The First Message: You Have One Shot
Your opening message determines whether you get a reply or get ignored forever. On terb, people are busy and their attention is limited. You need to stand out immediately.
What works:
- Reference something specific from their profile. "Your camping photo near Algonquin — do you go every summer?" This proves you actually read their profile and aren't copy-pasting the same opener to 40 people.
- Ask one clear, easy-to-answer question. One question invites a response. Five questions feels like an interrogation.
- Be direct about your interest. "I liked your profile, you seem like exactly the kind of person I'm looking for on here." Confident, not creepy.
- Keep it short. Two sentences max. Long openers put pressure on the other person to write an equally long reply. They won't.
What doesn't work:
- "Hey" or "hi" — zero effort, zero response
- Explicit openers — immediate block, regardless of how hot you are
- Complimenting only their physical appearance — "you're so hot" tells them nothing about you
- Negging — this is 2025, not a pickup artist forum from 2007
- Paragraph-length intros about yourself — they didn't ask
Moving the Conversation Forward
Once you get a reply, your job is to build just enough rapport to get to a meetup. On terb, you're not pen pals. Keep the back-and-forth tight — 3 to 8 messages total before suggesting a meetup is the sweet spot.
The conversation arc should look like: interest → a bit of personality → logistics. You're not trying to become their best friend over text. You're confirming there's enough chemistry to meet in person.
Good conversation transitions:
- "You seem like good company — want to grab a drink this week?"
- "I feel like this conversation would be way better in person. When are you free?"
- "I'm in [neighbourhood] Saturday evening if you want to meet up properly."
Notice these are confident and direct without being presumptuous. You're inviting, not assuming.
Communicating Intentions Without Being Weird About It
One of the best things about terb culture is that you can be direct about what you want. But there's a difference between direct and blunt-to-the-point-of-weird.
Direct and good: "I'm not looking for anything serious right now — just genuine connection and fun. Is that what you're after too?"
Direct and weird: "I want sex. You want sex? Let's have sex." (Real message someone showed me. Don't be this person.)
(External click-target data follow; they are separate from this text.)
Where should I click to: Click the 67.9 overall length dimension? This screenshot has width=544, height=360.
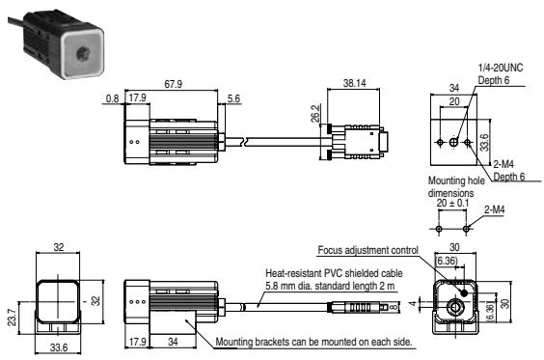(175, 85)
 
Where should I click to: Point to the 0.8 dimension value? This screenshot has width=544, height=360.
(111, 97)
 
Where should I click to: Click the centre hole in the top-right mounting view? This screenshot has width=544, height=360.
(452, 142)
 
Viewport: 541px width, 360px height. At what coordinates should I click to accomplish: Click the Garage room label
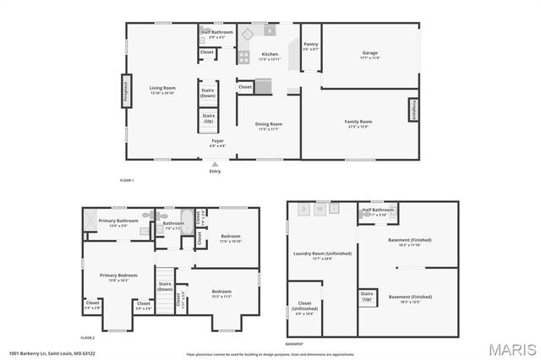(369, 55)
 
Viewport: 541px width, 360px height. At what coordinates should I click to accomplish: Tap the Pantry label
(310, 46)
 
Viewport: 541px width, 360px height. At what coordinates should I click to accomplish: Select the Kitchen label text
(269, 57)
The first version is honest and inviting. It confirms alignment without making the other person feel like an object. That distinction matters enormously in how the interaction proceeds.
When They Don't Reply
Send one follow-up if a day or two passes with no response. Something casual: "Hey, still around?" or a new question that references something you noticed on their profile. If they still don't reply after that, let it go completely.
Sending multiple follow-up messages to someone who isn't responding is one of the fastest ways to damage your reputation on terb. One follow-up = normal. Three follow-ups = blocked and talked about. Know the line.
Confirming Plans
The day of a planned meetup, send a simple confirmation: "Still on for tonight? I'm thinking [specific place] around [time]." Specificity prevents the vague "yeah, maybe" that leads to both people waiting for the other to commit.
If they confirm but then go quiet closer to the time, send one more: "Heading out soon — still on?" If no response, make other plans. Don't show up assuming. This is part of the basic terb etiquette that experienced people take for granted.
After the Meetup
Always send a brief message after. "Had a really good time tonight" takes five seconds and makes a huge difference. If you want to see them again: "Would definitely be down to do that again if you're up for it." If you don't: "Thanks for the evening, hope you got home safe."
The after-message is where ghosters separate from people with good reputations in the terb community. Don't skip it.